_To be done_
Rewrite the data below with every "pixels" changed to "px" and everything else kept the same. Leave out the pictures.

===============

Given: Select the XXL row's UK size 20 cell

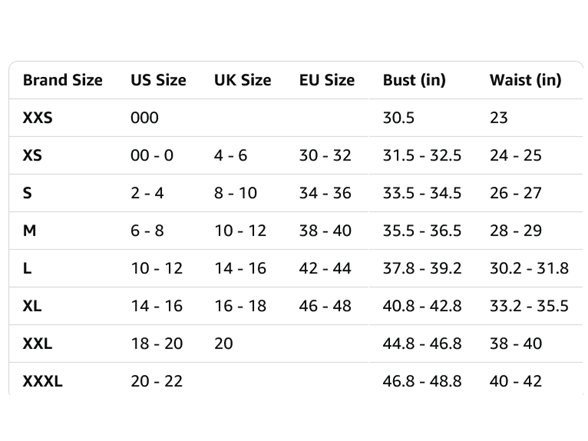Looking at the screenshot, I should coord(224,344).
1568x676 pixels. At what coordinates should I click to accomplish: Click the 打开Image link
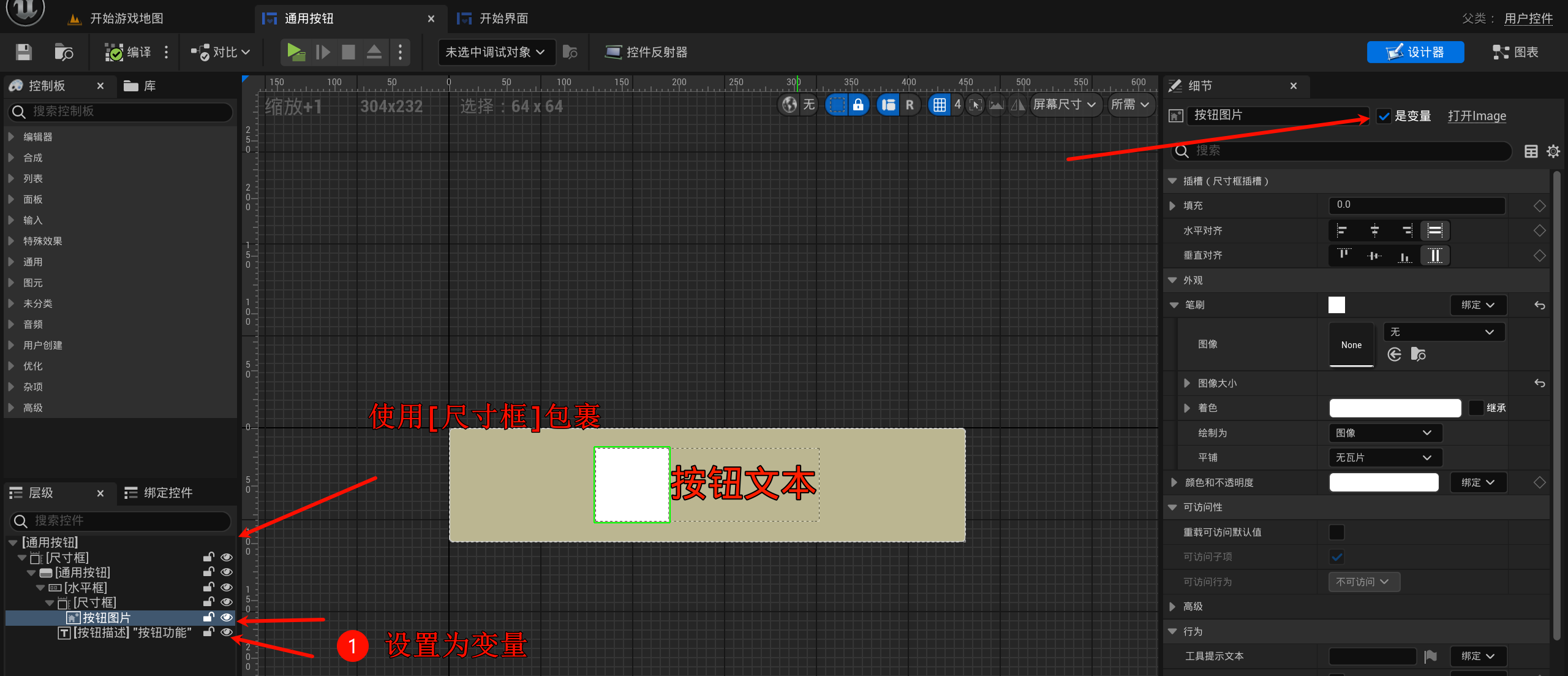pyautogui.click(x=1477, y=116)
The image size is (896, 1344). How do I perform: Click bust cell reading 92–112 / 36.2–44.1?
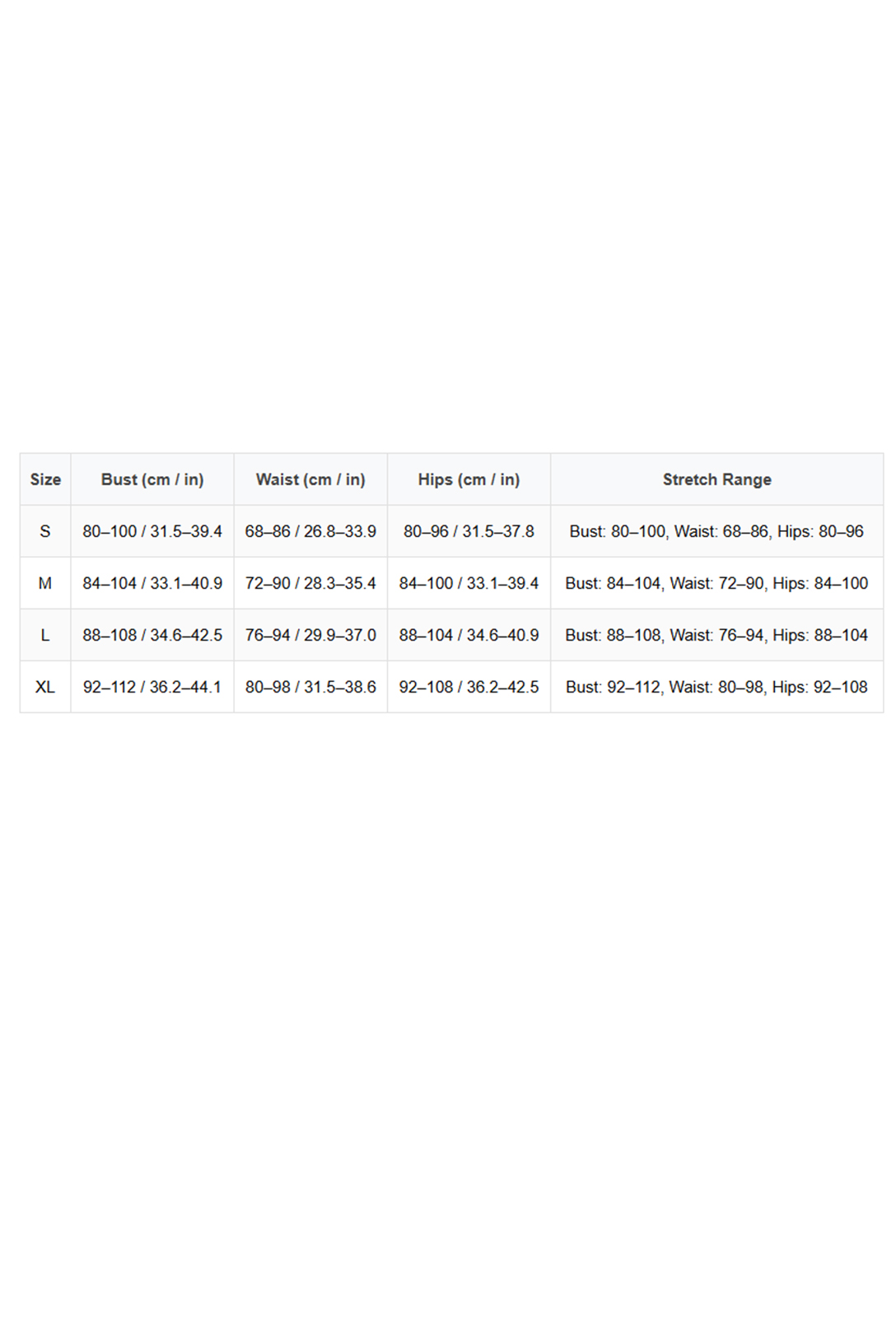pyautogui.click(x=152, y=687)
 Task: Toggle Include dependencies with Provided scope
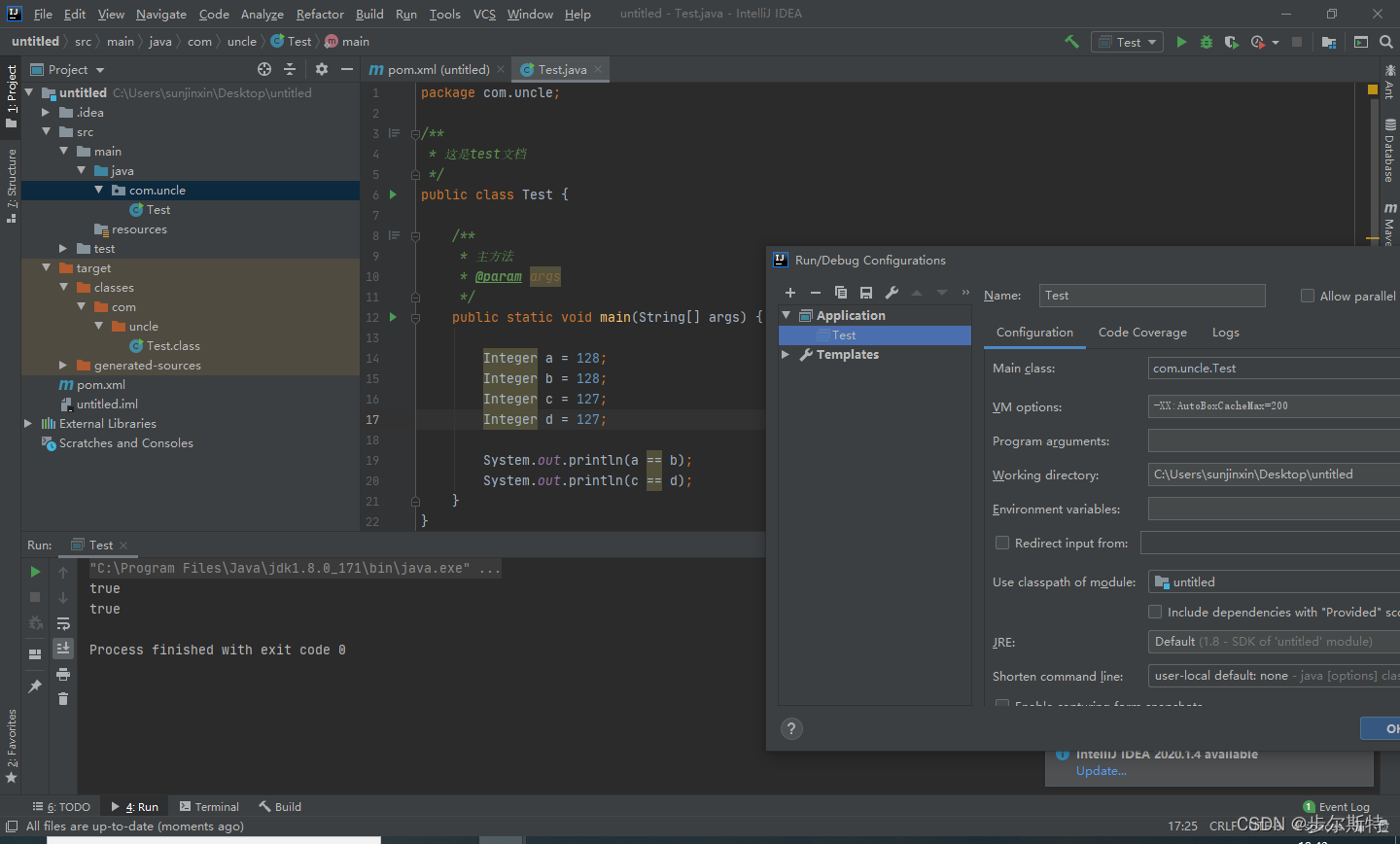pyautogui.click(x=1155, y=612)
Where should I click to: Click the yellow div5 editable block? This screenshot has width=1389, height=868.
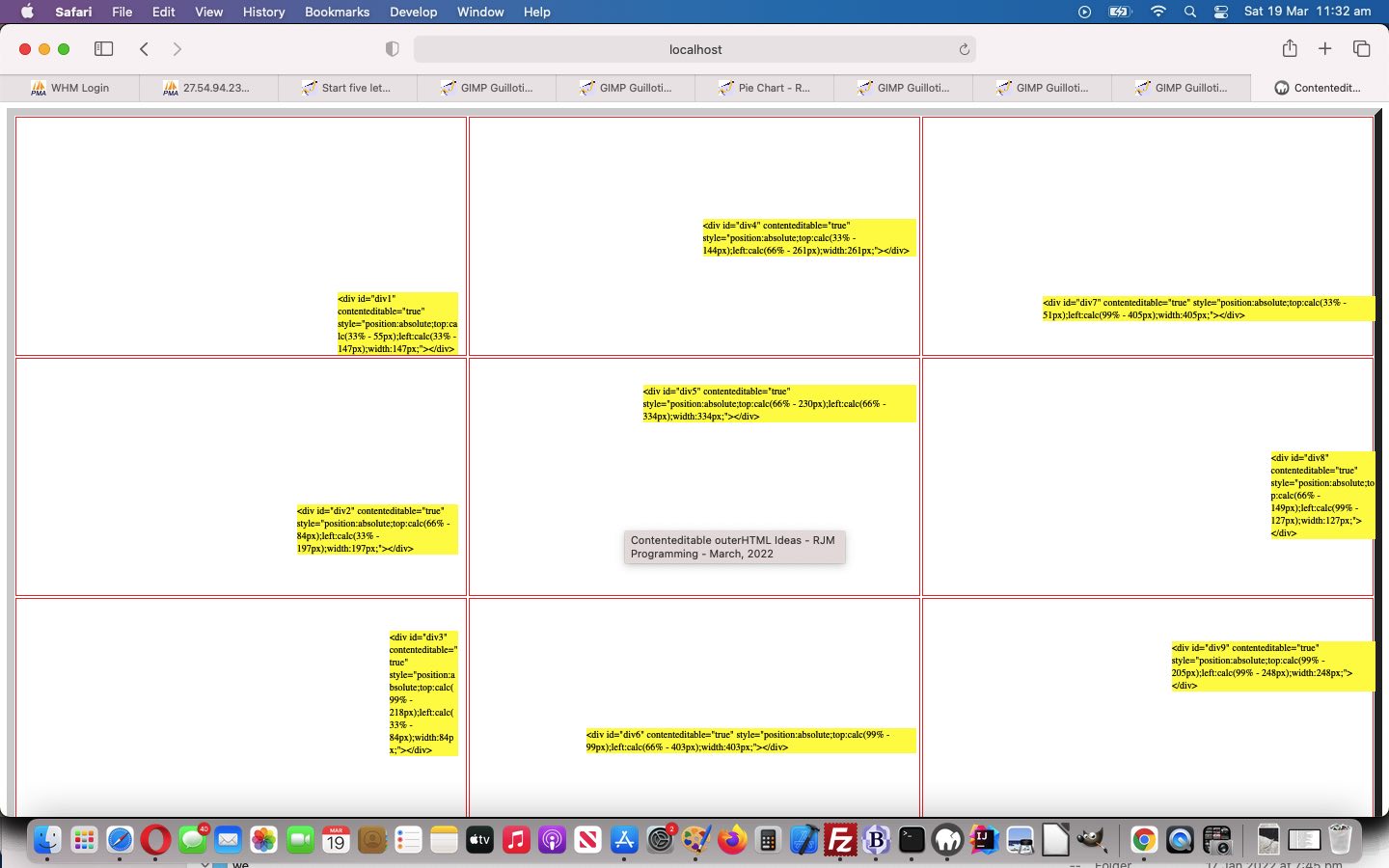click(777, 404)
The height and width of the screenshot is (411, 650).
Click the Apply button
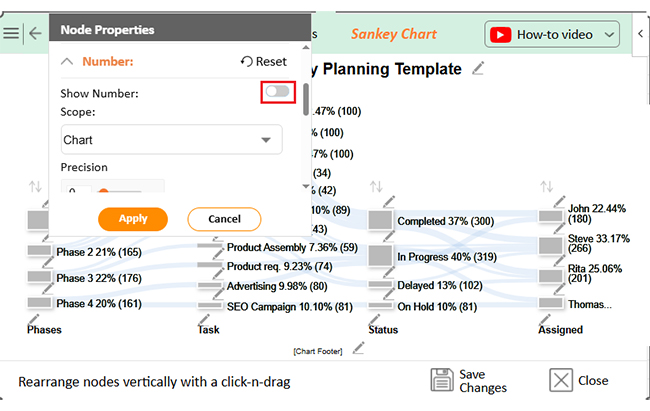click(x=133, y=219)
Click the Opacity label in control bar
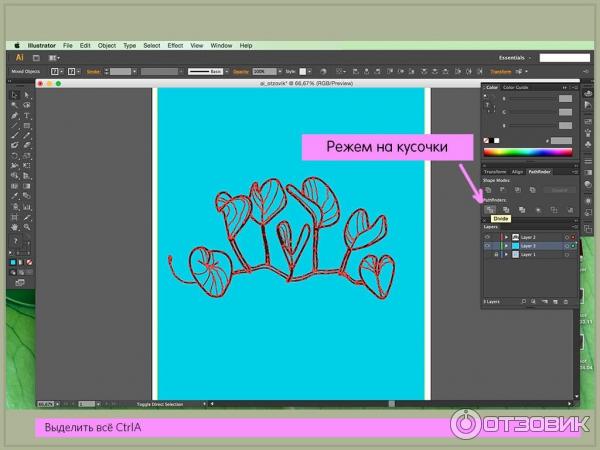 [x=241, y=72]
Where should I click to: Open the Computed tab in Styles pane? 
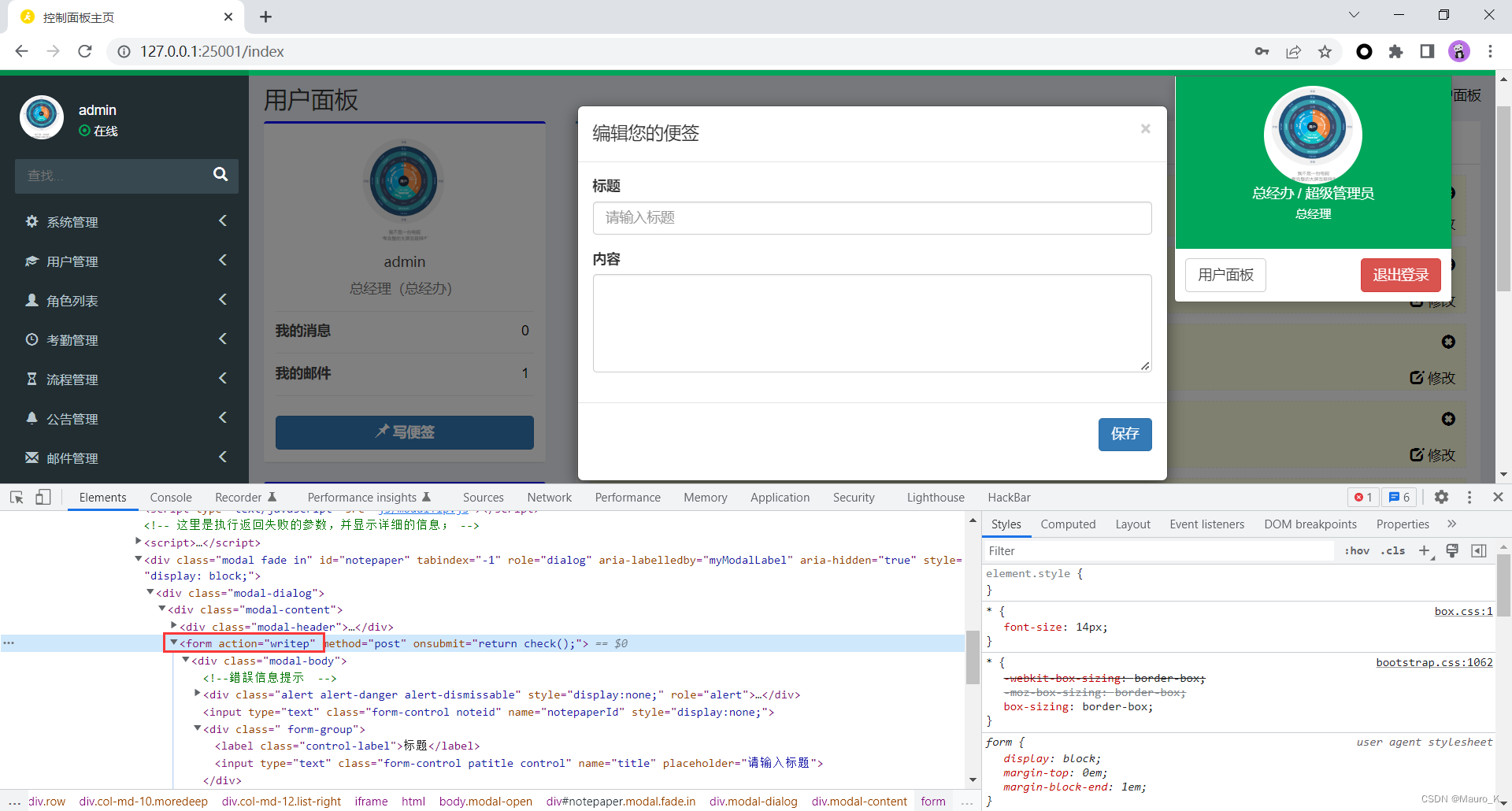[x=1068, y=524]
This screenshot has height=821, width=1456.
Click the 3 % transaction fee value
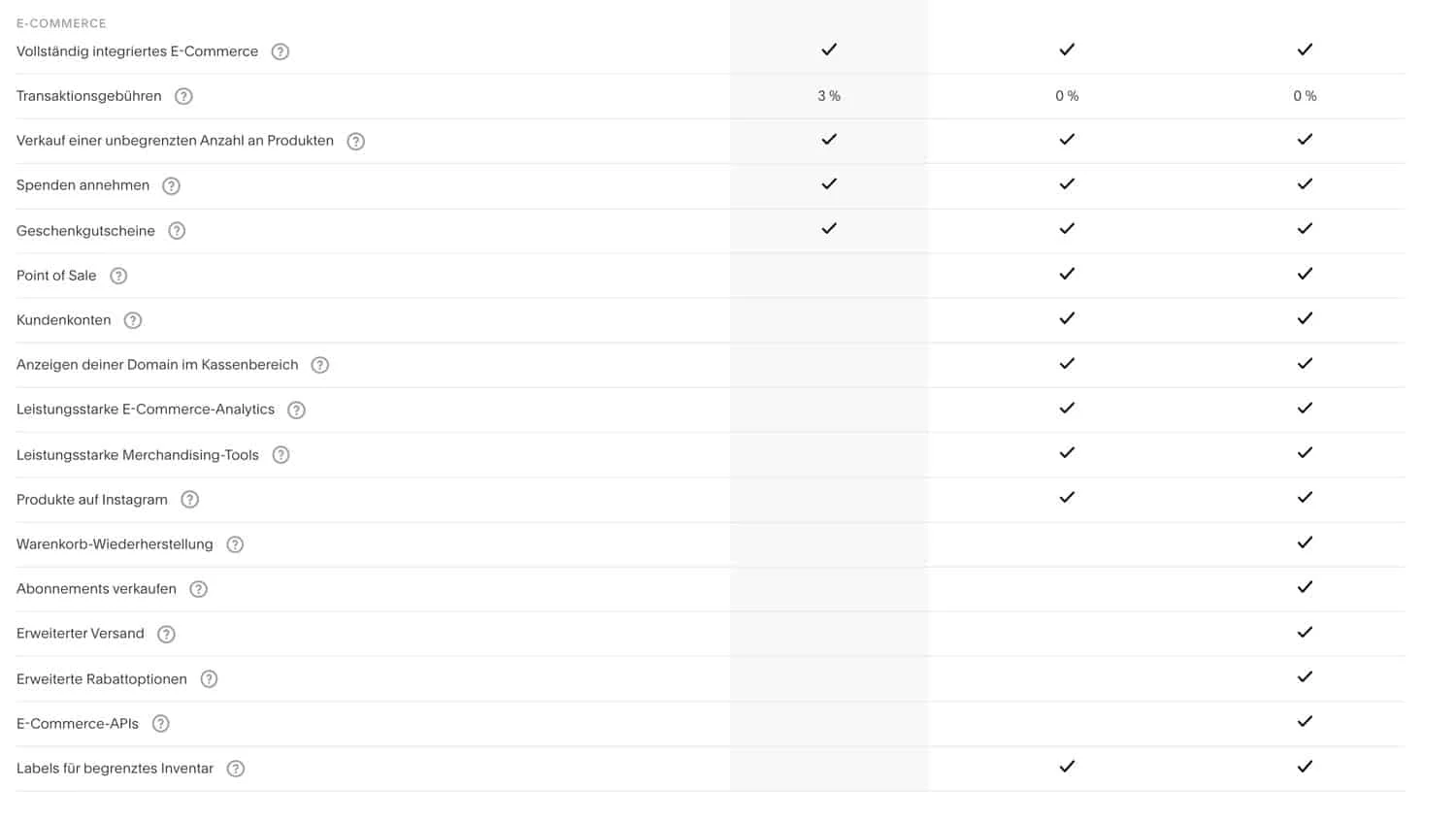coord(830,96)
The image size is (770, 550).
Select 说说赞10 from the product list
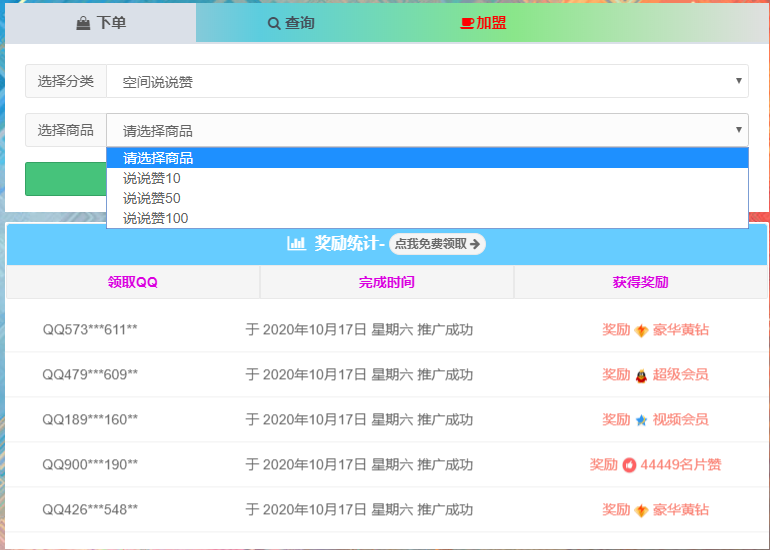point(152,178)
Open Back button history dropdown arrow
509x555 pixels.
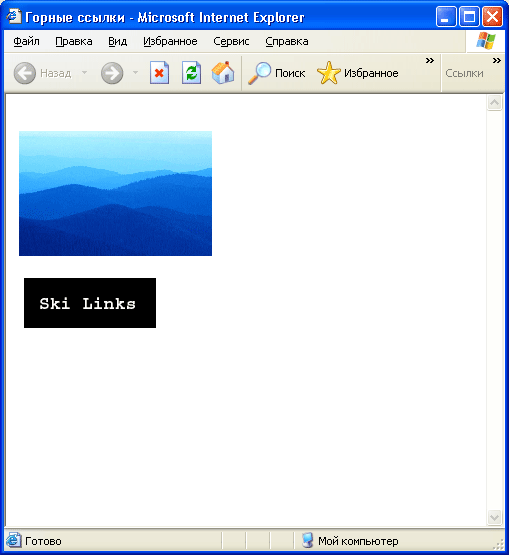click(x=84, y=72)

===============

_Exercise response_
Given: Select the XXL row's UK size 20 cell

Looking at the screenshot, I should coord(224,344).
1568x676 px. At what coordinates should I click to accomplish: Click the 打开Image link
pyautogui.click(x=1477, y=116)
The image size is (896, 1344). How do I perform: Click bust cell reading 92–112 / 36.2–44.1?
pyautogui.click(x=152, y=687)
 Task: Toggle Include dependencies with Provided scope
pyautogui.click(x=1155, y=612)
Where should I click to: Click the yellow div5 editable block? This screenshot has width=1389, height=868.
click(777, 404)
The height and width of the screenshot is (411, 650).
Click the Apply button
click(x=133, y=219)
Click the Opacity label in control bar
 [x=241, y=72]
Where should I click to: Open the Computed tab in Styles pane? 
[x=1068, y=524]
This screenshot has height=821, width=1456.
Click the 3 % transaction fee value
coord(830,96)
The image size is (770, 550).
Select 说说赞10 from the product list
point(152,178)
Open Back button history dropdown arrow
509x555 px.
click(x=84, y=72)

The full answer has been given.